WHAT TO PRODUCE: Beginning with the line that holds "Pottery Barn (444, 685)" and finishing with the line that holds "19.5 (385, 396)", repeat the listing exactly, leaving every picture out.

DATA SHOWN:
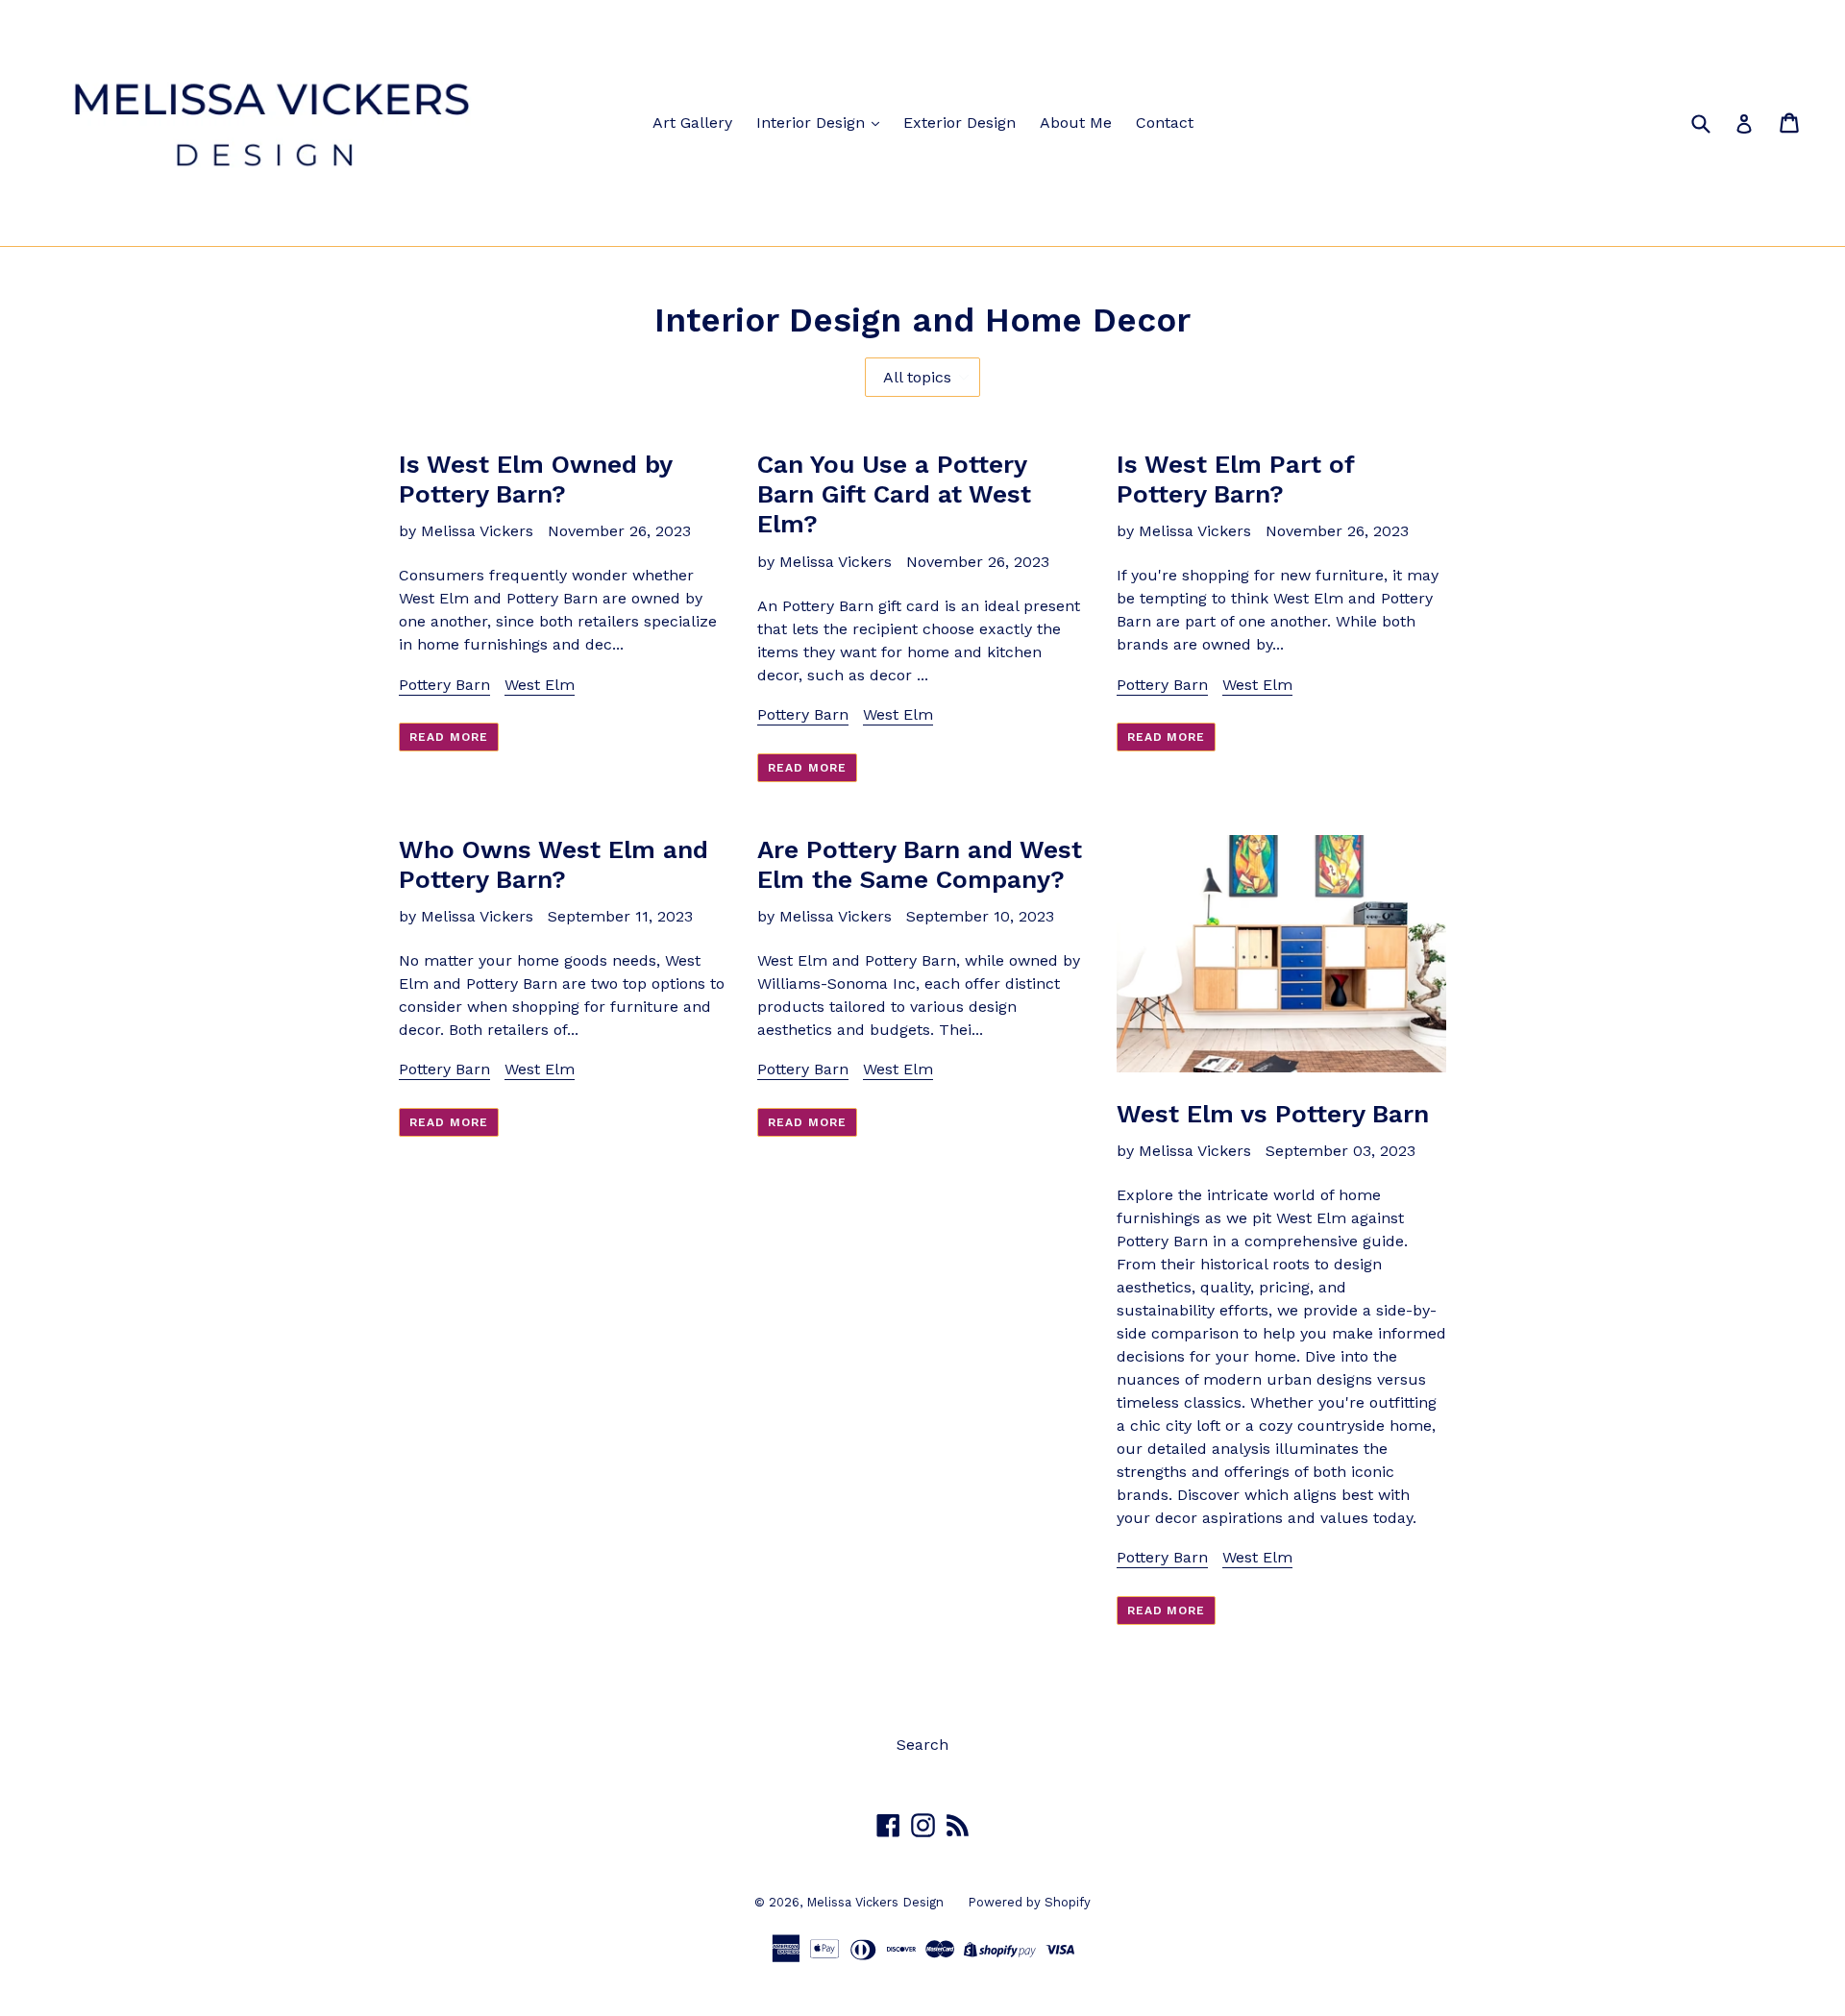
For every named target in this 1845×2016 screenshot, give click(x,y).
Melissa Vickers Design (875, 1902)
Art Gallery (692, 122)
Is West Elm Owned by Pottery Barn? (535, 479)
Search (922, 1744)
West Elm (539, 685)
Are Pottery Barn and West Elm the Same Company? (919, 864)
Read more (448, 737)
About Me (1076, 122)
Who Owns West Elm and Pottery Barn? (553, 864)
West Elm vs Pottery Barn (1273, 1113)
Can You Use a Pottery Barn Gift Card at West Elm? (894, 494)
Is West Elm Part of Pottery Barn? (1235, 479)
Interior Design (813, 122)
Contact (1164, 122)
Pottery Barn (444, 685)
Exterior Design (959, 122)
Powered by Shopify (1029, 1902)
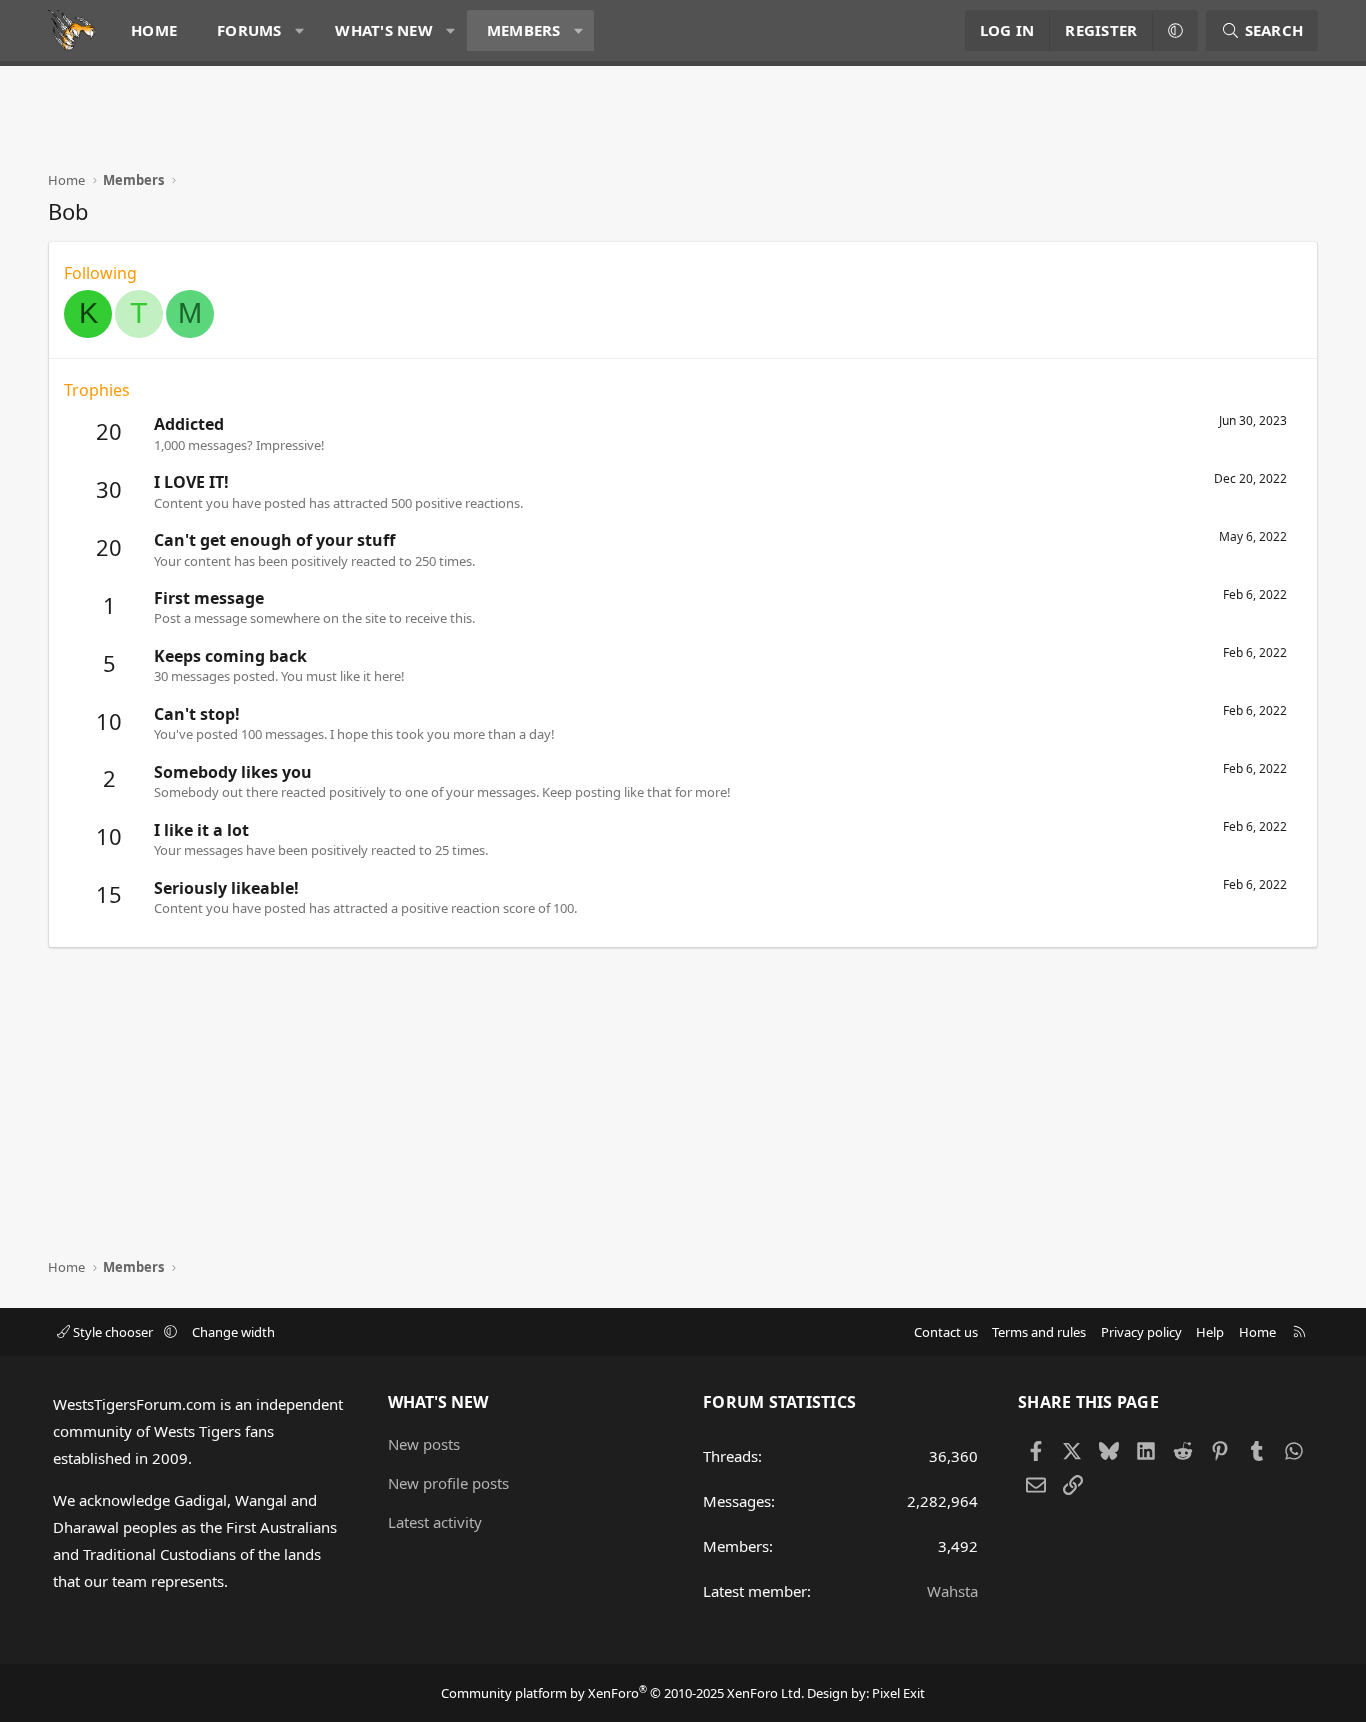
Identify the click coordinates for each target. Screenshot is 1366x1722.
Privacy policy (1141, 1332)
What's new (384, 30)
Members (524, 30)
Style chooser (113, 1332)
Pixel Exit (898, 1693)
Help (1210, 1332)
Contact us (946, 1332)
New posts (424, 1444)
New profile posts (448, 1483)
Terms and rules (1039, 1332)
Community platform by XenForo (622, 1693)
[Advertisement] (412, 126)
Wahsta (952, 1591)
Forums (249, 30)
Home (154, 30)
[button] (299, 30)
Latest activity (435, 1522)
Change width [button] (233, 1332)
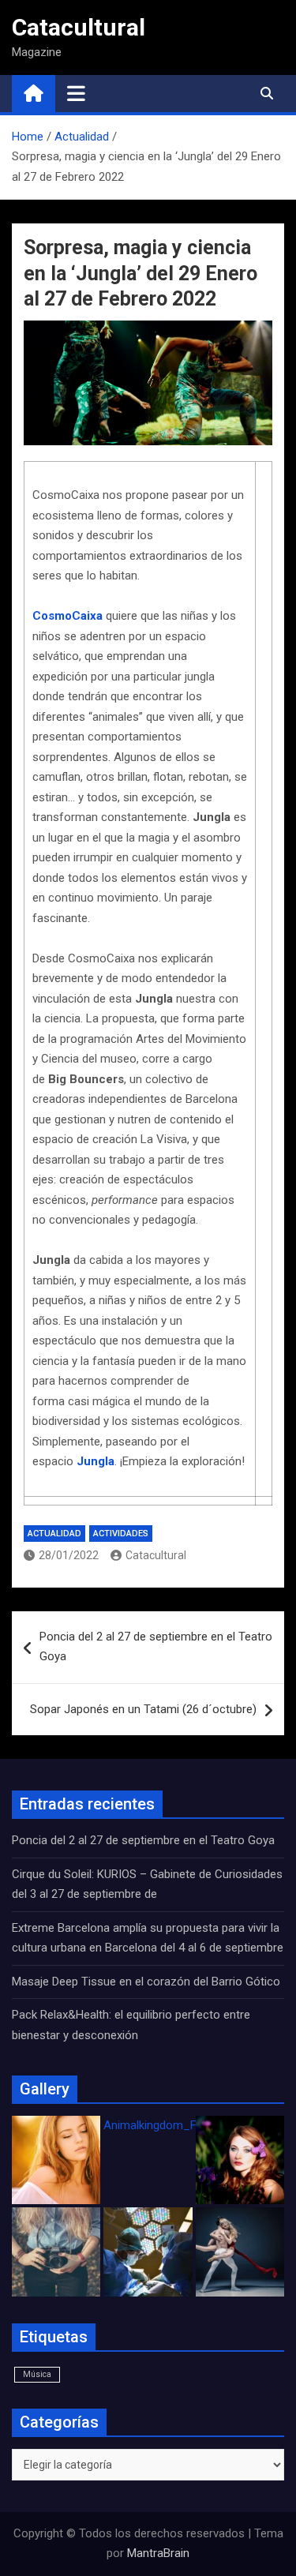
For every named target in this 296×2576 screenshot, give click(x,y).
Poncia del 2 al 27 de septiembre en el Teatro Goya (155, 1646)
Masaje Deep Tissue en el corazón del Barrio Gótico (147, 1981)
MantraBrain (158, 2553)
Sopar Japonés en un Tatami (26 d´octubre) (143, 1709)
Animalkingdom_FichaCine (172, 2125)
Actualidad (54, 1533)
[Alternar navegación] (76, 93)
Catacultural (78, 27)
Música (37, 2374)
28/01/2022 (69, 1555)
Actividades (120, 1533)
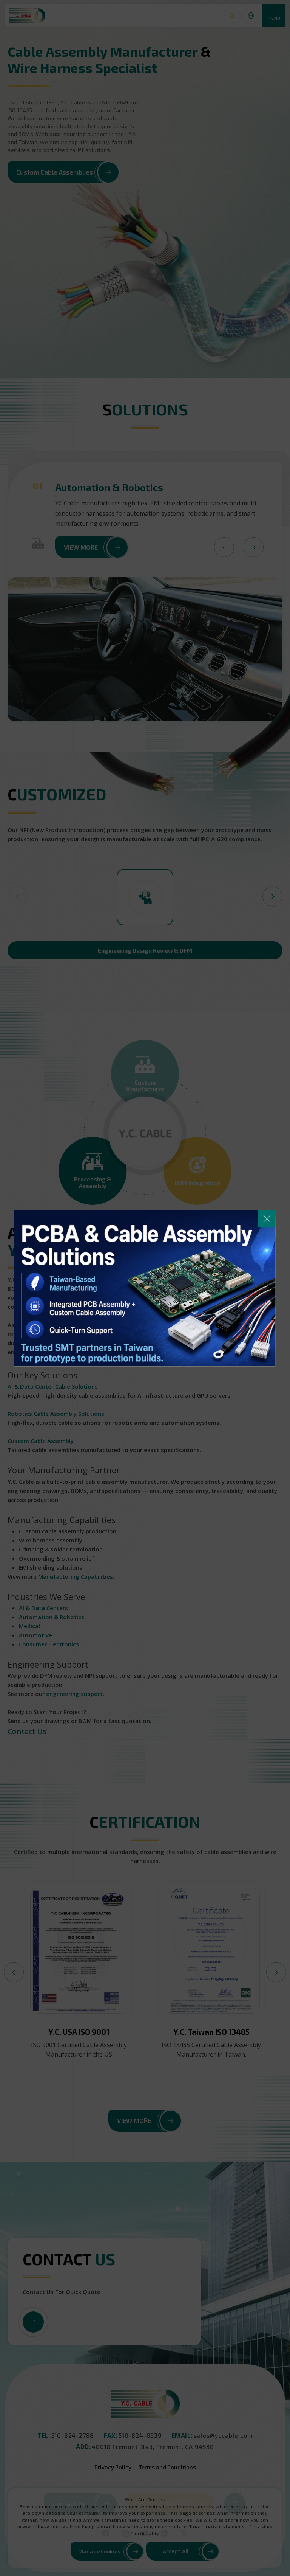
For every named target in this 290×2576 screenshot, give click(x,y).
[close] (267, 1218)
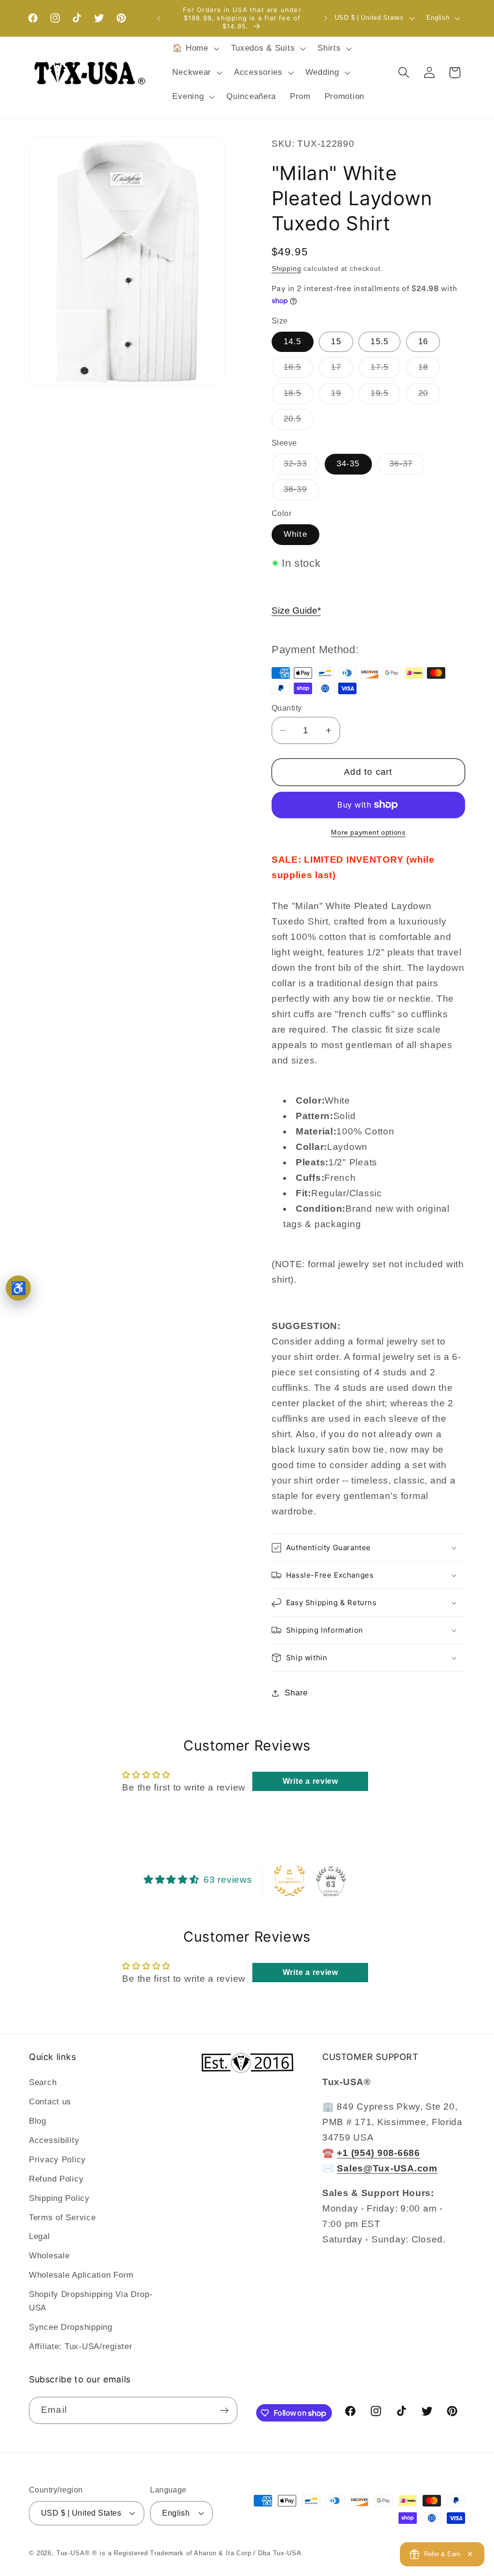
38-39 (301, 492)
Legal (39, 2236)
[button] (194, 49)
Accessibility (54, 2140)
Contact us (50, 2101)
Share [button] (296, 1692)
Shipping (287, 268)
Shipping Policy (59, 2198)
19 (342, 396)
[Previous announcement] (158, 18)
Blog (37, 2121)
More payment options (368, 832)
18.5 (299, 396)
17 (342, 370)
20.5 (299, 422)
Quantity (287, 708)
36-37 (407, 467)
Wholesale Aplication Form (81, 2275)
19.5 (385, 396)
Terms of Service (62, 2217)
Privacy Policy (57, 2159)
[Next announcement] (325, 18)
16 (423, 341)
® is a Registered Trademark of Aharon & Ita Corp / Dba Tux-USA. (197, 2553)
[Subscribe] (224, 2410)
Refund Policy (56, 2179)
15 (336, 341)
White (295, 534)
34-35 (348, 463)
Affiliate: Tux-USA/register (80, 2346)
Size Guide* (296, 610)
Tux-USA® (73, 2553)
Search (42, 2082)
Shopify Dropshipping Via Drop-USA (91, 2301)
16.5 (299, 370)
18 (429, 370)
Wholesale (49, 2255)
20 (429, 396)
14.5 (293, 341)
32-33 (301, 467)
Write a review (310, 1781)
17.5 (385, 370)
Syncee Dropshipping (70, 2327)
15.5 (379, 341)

TASK OUTPUT:
Pottery Barn (444, 685)
Exterior Design (959, 122)
Powered by Shopify (1029, 1902)
Identify the click coordinates for each target. Screenshot is 1366x1722.
Privacy policy (1141, 1332)
What's new (384, 30)
Members (524, 30)
Style chooser (113, 1332)
Pixel Exit (898, 1693)
Help (1210, 1332)
Contact us (946, 1332)
New posts (424, 1444)
New profile posts (448, 1483)
Terms and rules (1039, 1332)
Community platform by XenForo (622, 1693)
[Advertisement] (412, 126)
Wahsta (952, 1591)
Forums (249, 30)
Home (154, 30)
[button] (299, 30)
Latest activity (435, 1522)
Change width [button] (233, 1332)
For every named target in this 296×2576 screenshot, give click(x,y).
Poncia del 2 al 27 de septiembre en el Teatro Goya (155, 1646)
Masaje Deep Tissue en el corazón del Barrio Gótico (147, 1981)
MantraBrain (158, 2553)
Sopar Japonés en un Tatami (26 d´octubre) (143, 1709)
Animalkingdom_FichaCine (172, 2125)
Actualidad (54, 1533)
[Alternar navegación] (76, 93)
Catacultural (78, 27)
Música (37, 2374)
28/01/2022 (69, 1555)
Actividades (120, 1533)
For every named target in this 290×2576 screenshot, give click(x,y).
[close] (267, 1218)
38-39 (301, 492)
Legal (39, 2236)
[button] (194, 49)
Accessibility (54, 2140)
Contact us (50, 2101)
Share [button] (296, 1692)
Shipping (287, 268)
Shipping Policy (59, 2198)
19 (342, 396)
[Previous announcement] (158, 18)
Blog (37, 2121)
More payment options (368, 832)
18.5 (299, 396)
17 (342, 370)
20.5 (299, 422)
Quantity (287, 708)
36-37 (407, 467)
Wholesale Aplication Form (81, 2275)
19.5 (385, 396)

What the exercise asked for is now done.